From 69aa9f700d3b7639858ca223b42b34ea1453a89b Mon Sep 17 00:00:00 2001
From: Yash Desai <yashdesai@MacBookPro.bbrouter>
Date: Fri, 3 Apr 2026 01:03:38 +0530
Subject: [PATCH] perf: lazy-import timing module to avoid loading scipy/numba
 when unused

Move `from .timing import add_word_timestamps` from module-level to
inside the `if word_timestamps:` guard in transcribe().

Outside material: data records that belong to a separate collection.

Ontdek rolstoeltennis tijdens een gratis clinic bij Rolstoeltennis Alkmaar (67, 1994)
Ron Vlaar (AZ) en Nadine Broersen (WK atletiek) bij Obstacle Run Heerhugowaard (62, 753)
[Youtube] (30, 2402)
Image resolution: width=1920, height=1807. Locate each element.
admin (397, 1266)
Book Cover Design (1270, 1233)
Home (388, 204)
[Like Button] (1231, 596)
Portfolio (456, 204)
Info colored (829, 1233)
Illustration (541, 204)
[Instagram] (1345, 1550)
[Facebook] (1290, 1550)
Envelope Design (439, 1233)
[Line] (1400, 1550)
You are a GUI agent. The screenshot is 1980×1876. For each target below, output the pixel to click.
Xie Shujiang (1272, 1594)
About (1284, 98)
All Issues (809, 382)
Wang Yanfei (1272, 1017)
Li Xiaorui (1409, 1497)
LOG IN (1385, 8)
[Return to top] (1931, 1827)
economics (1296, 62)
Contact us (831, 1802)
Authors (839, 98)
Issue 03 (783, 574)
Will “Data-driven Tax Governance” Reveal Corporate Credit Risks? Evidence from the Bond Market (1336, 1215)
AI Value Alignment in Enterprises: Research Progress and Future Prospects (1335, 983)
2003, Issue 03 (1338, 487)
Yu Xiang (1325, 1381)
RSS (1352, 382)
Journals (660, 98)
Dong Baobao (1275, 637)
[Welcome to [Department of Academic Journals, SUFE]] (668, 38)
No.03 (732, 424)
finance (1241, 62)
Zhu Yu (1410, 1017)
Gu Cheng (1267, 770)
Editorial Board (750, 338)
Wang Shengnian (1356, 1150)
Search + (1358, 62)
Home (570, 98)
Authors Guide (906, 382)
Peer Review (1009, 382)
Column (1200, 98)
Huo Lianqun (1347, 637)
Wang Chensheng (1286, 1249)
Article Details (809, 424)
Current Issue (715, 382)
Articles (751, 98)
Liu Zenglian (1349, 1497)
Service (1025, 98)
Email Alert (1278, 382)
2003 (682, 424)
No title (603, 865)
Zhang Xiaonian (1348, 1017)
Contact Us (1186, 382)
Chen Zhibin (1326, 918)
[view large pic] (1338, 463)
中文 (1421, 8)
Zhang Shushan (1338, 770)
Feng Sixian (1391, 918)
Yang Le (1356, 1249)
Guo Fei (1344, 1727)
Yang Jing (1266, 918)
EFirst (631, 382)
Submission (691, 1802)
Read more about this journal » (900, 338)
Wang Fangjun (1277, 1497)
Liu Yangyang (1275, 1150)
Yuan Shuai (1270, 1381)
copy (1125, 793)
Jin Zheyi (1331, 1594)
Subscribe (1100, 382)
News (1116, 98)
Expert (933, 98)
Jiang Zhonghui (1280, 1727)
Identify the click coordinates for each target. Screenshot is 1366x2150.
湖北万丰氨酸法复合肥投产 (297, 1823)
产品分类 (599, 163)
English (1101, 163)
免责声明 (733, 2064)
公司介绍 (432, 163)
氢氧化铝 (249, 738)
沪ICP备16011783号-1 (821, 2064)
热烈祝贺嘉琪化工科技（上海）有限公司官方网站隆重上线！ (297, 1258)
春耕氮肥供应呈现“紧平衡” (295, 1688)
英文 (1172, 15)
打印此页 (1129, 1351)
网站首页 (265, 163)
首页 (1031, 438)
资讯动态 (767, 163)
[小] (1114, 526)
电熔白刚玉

timing.py imports scipy and numba at module level for word-level
timestamp alignment (DTW + median filter). These are heavy dependencies
(~212 MB combined) that load ~620 Python modules on import. When
word_timestamps=False (the default), none of this code is ever called,
yet it all gets loaded eagerly.

This change makes scipy and numba truly optional for the common case
of transcription without word timestamps, which:
- Reduces import time significantly
- Enables downstream packagers (PyInstaller, cx_Freeze) to exclude
  scipy/numba/llvmlite from bundles when word timestamps aren't needed
- Saves ~212 MB in frozen/packaged applications
---
 whisper/mlx_whisper/transcribe.py | 3 ++-
 1 file changed, 2 insertions(+), 1 deletion(-)

diff --git a/whisper/mlx_whisper/transcribe.py b/whisper/mlx_whisper/transcribe.py
index bced16a58..3e9a834cc 100644
--- a/whisper/mlx_whisper/transcribe.py
+++ b/whisper/mlx_whisper/transcribe.py
@@ -19,7 +19,6 @@
 )
 from .decoding import DecodingOptions, DecodingResult
 from .load_models import load_model
-from .timing import add_word_timestamps
 from .tokenizer import LANGUAGES, get_tokenizer
 
 
@@ -412,6 +411,8 @@ def next_words_segment(segments: List[dict]) -> Optional[dict]:
                     seek += segment_size
 
                 if word_timestamps:
+                    from .timing import add_word_timestamps
+
                     add_word_timestamps(
                         segments=current_segments,
                         model=model,